The Associated Press

Wednesday 25 July 2007

To fund the $50 billion program expansion, Democrats would cut insurers' payments and raise cigarette taxes. Bush threatens veto.

Washington - House Democrats would rely less on tobacco taxes than the Senate would and more on cuts to Medicare insurers to pay for a proposed $50-billion expansion of a children's health insurance program.

The proposal, introduced late Tuesday, also would eliminate a 10% cut due next year in the reimbursement rate for doctors who treat Medicare patients. Instead, the legislation would give doctors a 0.5% increase in their reimbursement rates each of the next two years when they treat Medicare patients.

Democrats would pay for the expansion of the State Children's Health Insurance Program, or SCHIP, through a 45-cent increase in the federal excise tax on a pack of cigarettes. They would also lower payments to many insurance plans participating in the Medicare Advantage program over four years.

The Senate proposes spending $35 billion more for SCHIP, and would pay for it by increasing the tax on a pack of cigarettes by 61 cents. That would push overall spending for SCHIP over the next five years to $60 billion.
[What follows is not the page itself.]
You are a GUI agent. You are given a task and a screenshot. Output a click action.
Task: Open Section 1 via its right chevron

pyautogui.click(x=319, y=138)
President Bush has indicated he would veto the Senate bill. The White House has recommended a $5-billion increase in the program.

"If he wants to veto healthcare for kids, historians will deal with that," said Rep. Pete Stark (D-Fremont).

The 10-year-old program subsidizes the cost of insuring children in families that earn too much to qualify for Medicaid but not enough to afford private insurance.

More than 6 million people, including about 600,000 adults, get health insurance coverage each year through SCHIP. The federal government pays for about 70% of the program, and the states pay the rest.

The House bill is more than 900 pages long and deals with much more than SCHIP. It would eliminate cost-sharing for preventive services in Medicare, such as cancer screenings. It reduces the co-payment on mental-health outpatient services from 50% to 20%.

The bill would also freeze reimbursement rates for some Medicare providers next year; namely, home health agencies, nursing homes and long-term-care hospitals. Such hospitals typically care for patients with complex needs who stay in the hospital more than 25 days.

It even takes on the new Medicare drug benefit. Now, Medicare recipients must have less than about $11,700 in assets to qualify for extra help in paying for their medicine. The House bill would increase that threshold to $17,000.

It also allows beneficiaries to change drug plans if the list of drugs covered changes during the course of the year. It would also allow coverage of benzodiazepines, a category of drugs often used in the treatment of anxiety disorders and insomnia.

The overall cost of the bill is about $90 billion over five years.

Republican leaders made it clear that they believed the proposed expansion of SCHIP was too large.

"It will continue to increase taxpayer-funded coverage for adults and middle-class children and move the United States toward a system of completely government-controlled healthcare," said Rep. Jim McCrery of Louisiana, ranking Republican on the House Ways and Means Committee.